Student Poetry Webcasts
Amazing! Global! Collaborative! Snap! I’m overjoyed by how today’s Poem In Your Pocket Day went. For the past 3 years, we’ve been observing national poem in your pocket day by carrying poems in our pockets, wearing stickers to promote the day, and holding a day of poetry reading in the media center where every child (and adult) has a chance to read poems into our open microphone. This year, we tried something new: a live webcast. Using Clarke County’s new purchase of Adobe Connect, Joel Frey setup a room for the Barrow Media Center. The link was sent directly to the PTA listserve and an online registration was setup via Google Forms for anyone else interested. Registrants on Google Forms were emailed the room link.
Today, 18 classes came to the media center for 20-minute poetry reading sessions. Students came up one at a time and read their poems. We all celebrated with snaps. At the same time via Adobe Connect, parents, media specialists, classrooms within our school, classrooms across the district, and family members in other parts of the United States and the world were watching, listening, and making comments about the student poetry. As online participants made comments, I shared the comments with the students in between poets.
Amazing things started to happen. Students started huddling around the computer waiting for the next comment to come in. They got excited when they saw that someone was typing. They wondered why someone didn’t make a comment about their poem. They kept asking, “You mean people can really see us? They’re watching us right now?” Students took over the computer while I got up to make announcements and when I read my own poem. In a matter of minutes, they discovered multiple functions of the Adobe Connect software just by watching it in action. It was electric.
Online, participants made comments about how much they appreciated being able to connect with their child, nephew, cousin, etc. People joined us from multiple locations: Mrs. Marsha West, Barrow’s former media specialist, joined us from Lincoln, Nebraska. One student had family members join us from Chicago, Illinois, Cohutta, Georgia, and Chattanooga, Tennessee. Another student had an uncle tune in from Afghanistan. Parents explored a technology that many had never tried, and they appreciated this opportunity to think about learning and connecting globally in a new way.
At the same time, every teacher in the school got to see a new technology in action, and now the ideas are beginning to spark about how this can be used in the future. At least two teachers have already approached me with ideas for future events or lessons.

(A block of data)
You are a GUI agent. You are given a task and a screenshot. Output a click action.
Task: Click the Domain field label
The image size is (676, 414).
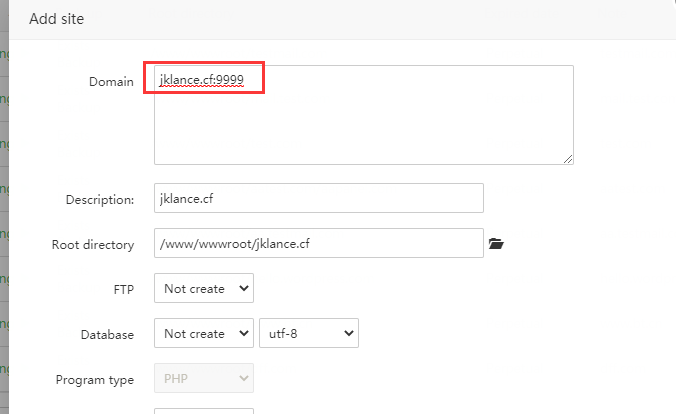tap(111, 81)
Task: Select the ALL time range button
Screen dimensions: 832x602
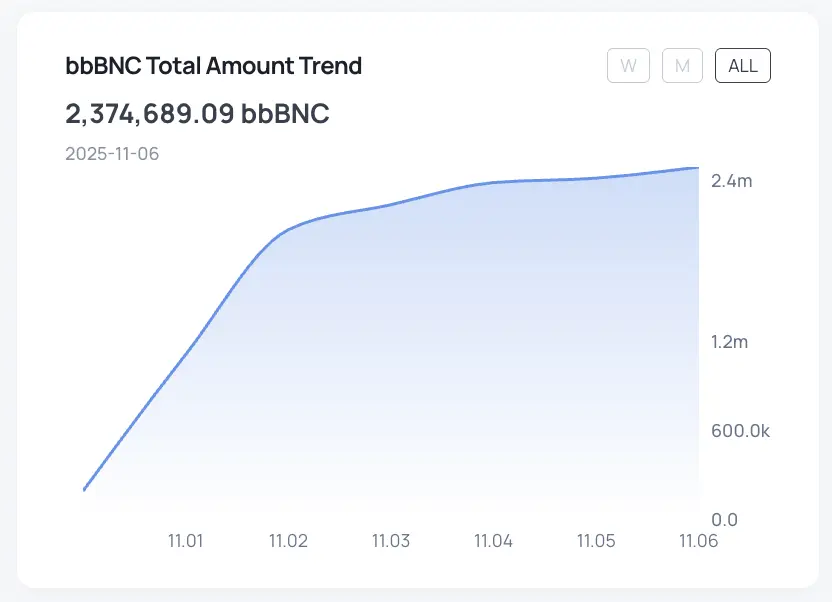Action: 743,66
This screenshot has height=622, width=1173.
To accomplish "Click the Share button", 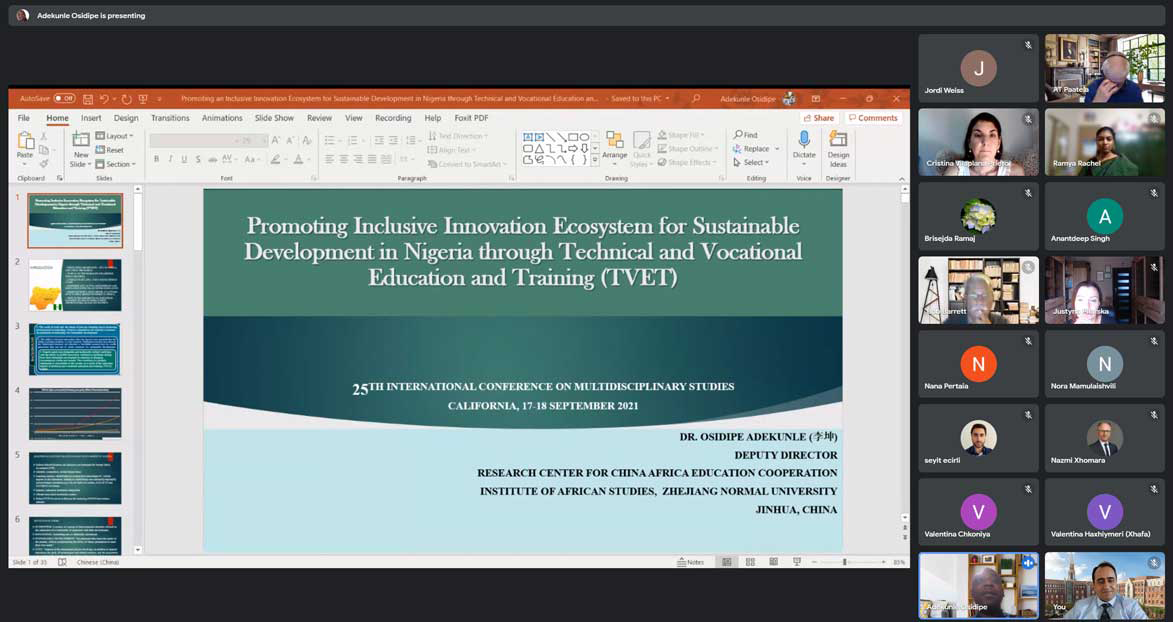I will (818, 118).
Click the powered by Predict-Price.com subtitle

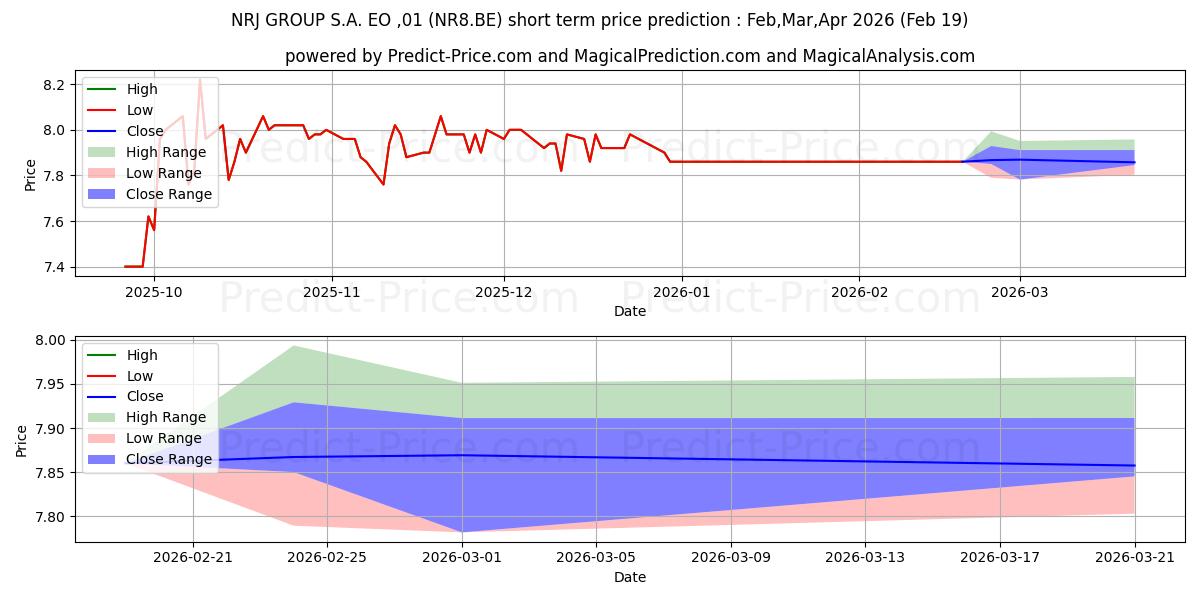tap(630, 56)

TASK GOAL –
Answer these questions using the post on the student poetry webcast:
1. Who set up the Adobe Connect room for the Barrow Media Center?
2. How many classes came to the media center, and how long was each reading session?
3. From what city and state did Mrs. Marsha West join the webcast?

ANSWER TO THIS PROBLEM –
1. Joel Frey
2. 18 classes, in 20-minute sessions
3. Lincoln, Nebraska